Originally my story idea was completely different, and Jazz was a tertiary character. I needed a likable smuggler type and so I created her. I thought, what country haven’t I used yet, oh Saudi Arabia. Let’s make it a woman as well. She was just going to be in a few scenes. But that story, for reasons unrelated to her, was just not very good. So I came up with a completely different story and Jazz was more prominent but still not the main character. That story also didn’t work out. Then I said, well Jazz is interesting, I like her, let me see what I can come up with for a story that revolves around her. By the time I was writing Artemis, she was indelibly marked in my brain as being a woman from Saudi Arabia with her backstory and her troubles with her dad and stuff like that. My imagination would have rebelled if I tried to turn her into something I’m more familiar with like male or Christian or anything else.

How has your life changed since The Martian?

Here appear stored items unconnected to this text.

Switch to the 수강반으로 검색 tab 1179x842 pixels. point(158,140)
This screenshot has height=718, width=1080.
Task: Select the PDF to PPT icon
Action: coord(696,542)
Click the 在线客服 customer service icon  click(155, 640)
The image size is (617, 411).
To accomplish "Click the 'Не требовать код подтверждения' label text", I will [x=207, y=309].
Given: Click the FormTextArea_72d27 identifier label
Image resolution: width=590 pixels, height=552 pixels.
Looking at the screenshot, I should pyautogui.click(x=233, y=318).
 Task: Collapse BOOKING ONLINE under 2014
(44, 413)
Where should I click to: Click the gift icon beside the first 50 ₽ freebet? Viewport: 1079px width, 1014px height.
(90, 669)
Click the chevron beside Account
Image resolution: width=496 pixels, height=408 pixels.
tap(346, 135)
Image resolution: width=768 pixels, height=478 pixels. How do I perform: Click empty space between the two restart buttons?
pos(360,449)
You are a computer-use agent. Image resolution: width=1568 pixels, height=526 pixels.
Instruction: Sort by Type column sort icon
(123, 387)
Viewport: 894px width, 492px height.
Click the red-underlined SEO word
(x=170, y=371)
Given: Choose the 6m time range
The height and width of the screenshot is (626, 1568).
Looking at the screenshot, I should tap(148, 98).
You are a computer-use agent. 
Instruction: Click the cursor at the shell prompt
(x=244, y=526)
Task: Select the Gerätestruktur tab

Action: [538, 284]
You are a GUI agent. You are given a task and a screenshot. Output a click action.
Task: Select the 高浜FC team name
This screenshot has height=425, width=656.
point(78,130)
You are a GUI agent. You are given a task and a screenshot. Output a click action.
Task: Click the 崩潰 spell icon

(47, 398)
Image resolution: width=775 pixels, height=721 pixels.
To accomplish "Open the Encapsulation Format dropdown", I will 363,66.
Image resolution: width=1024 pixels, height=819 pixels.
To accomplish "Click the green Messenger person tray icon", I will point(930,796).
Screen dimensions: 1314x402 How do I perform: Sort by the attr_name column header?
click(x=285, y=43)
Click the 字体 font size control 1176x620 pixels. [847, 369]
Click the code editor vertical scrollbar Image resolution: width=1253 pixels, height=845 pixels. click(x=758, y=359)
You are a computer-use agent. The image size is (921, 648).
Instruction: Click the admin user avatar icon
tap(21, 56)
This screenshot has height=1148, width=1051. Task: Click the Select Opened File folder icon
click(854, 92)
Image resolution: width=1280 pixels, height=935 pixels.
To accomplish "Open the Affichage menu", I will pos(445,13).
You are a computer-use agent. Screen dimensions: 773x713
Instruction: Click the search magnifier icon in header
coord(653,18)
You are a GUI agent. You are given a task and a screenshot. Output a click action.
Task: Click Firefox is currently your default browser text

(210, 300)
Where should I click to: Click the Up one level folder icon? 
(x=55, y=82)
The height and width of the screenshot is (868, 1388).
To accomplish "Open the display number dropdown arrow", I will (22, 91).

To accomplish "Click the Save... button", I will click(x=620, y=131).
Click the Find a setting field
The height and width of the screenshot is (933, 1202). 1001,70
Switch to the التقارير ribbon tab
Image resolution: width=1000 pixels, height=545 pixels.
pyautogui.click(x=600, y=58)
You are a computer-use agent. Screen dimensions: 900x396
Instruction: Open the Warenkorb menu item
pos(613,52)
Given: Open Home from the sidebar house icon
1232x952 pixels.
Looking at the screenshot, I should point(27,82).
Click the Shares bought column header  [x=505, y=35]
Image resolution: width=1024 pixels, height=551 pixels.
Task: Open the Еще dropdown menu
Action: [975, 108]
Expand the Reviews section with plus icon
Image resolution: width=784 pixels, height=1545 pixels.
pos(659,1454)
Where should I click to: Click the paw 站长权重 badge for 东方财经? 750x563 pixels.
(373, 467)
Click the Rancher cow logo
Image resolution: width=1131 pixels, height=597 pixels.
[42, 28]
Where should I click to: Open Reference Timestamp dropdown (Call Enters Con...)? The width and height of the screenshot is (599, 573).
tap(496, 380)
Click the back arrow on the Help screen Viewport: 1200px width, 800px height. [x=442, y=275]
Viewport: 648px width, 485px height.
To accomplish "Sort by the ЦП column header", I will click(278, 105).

I quit my day job and now I’m a full-time writer. I live in a bigger house, I have a bunch of money. It’s all really cool, I highly recommend it. But the main thing for me is now I work alone all day. And I’m a pretty social guy so that’s actually kind of difficult. I miss the office environment that I used to work in. I was a software engineer, and I was going into work and saying “hey how you doing? Oh your dog was sick, how’s he feeling now?” You know, just being a team. I am still part of a team, with me my editor, my agent, my copy editor, my publicist, and all that, but it’s a different feel than when we’re all in a room next to each other working on some software and trying to get it to do what we want.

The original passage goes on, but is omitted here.